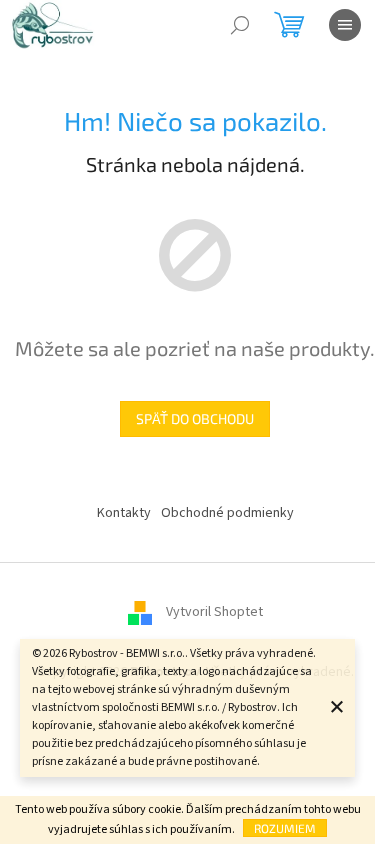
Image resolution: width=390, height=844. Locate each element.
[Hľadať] (240, 25)
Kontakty (124, 513)
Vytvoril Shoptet (214, 612)
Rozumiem (285, 828)
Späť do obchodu (195, 418)
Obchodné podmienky (227, 513)
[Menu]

▬▬▬▬▬▬

= WORK REQUEST =
Copy exactly, please, the span of lines that begins at the line with "Kontakty (124, 513)" and ends at the last line of the data, both included.

= ANSWER TO THIS EXERCISE =
Kontakty (124, 513)
Vytvoril Shoptet (214, 612)
Rozumiem (285, 828)
Späť do obchodu (195, 418)
Obchodné podmienky (227, 513)
[Menu]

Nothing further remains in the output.